Background:
In first episode psychosis (FEP), cognitive impairments are core features contributing to clinical and functional heterogeneity. Significant impairment indicates greater clinical severity throughout the course of the illness, particularly for negative symptoms. Hippocampal volume is smaller in FEP than in healthy controls (notably subfields like Cornu Ammonis 1-3 and subiculum), and is related to cognitive impairments and negative symptoms. The aim of this study was to compare the clinical and functional trajectories of FEP subgroups as a function of cognitive performance and hippocampal volumes.
Methods:
One hundred FEP patients and sixty healthy controls initially assessed using the CogState research battery, underwent 3 T MRI to extract hippocampal subfields and adjacent structures using the MAGeT brain algorithm. Clinical assessments were carried out for negative (Motivational and Pleasure – MAP, and diminished expression – EXP) and depressive symptoms, and global functioning. Measurements were taken at 4 time points (3, 9, 15, 21 months following program entry). Based on available first timepoint standardized cognitive and hippocampal features, using healthy controls as reference, clusters were determined by a hierarchical ascending classification. Their clinical and functional longitudinal trajectories were analyzed using linear mixed-effects models.
Results:
Three baseline clusters were revealed: normal-range hippocampal volume with low attention, working and verbal memory (FEP 0), small hippocampus with low verbal memory and social cognition (FEP 1), and large hippocampus with low verbal memory (FEP 2).
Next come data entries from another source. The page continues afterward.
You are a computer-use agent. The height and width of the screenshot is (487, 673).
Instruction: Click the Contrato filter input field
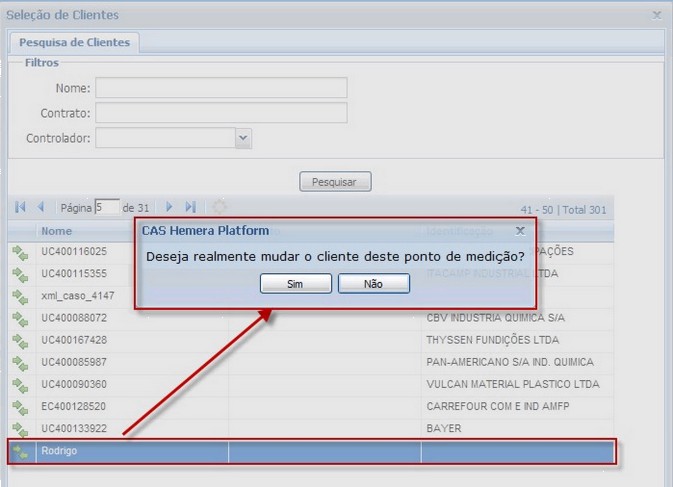pos(221,113)
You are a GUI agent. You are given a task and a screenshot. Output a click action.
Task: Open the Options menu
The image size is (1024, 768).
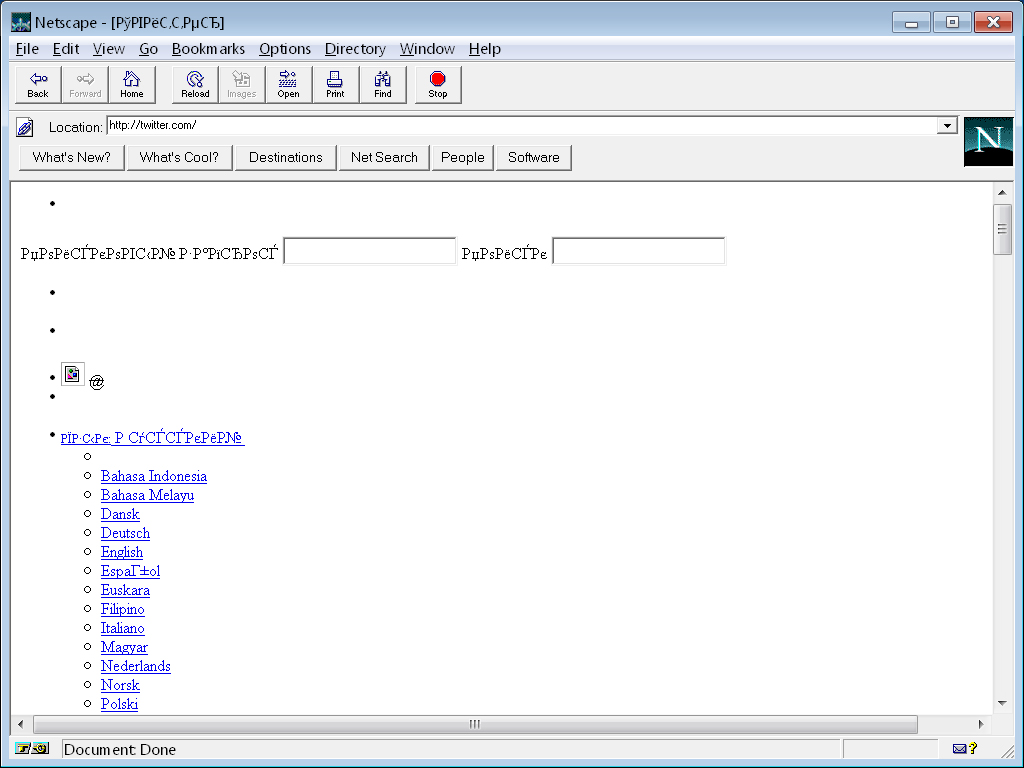pyautogui.click(x=285, y=49)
At baseline, the clusters did not differ on symptoms severity and global functioning. Longitudinally, MAP, EXP and depressive symptoms decreased over time in FEP 0. Global functioning improved in FEP 0 and FEP 1, while FEP 2 was clinically and functionally stable over time. Longitudinal inter-group comparisons did not yield any significant differences.
Conclusion:
The clusters were dissociated between hippocampus and cognition, but their trajectories suggest the importance of hippocampal integrity in the clinical and/or functional outcome. Future studies are needed to understand intervention efficiency depending on hippocampal integrity.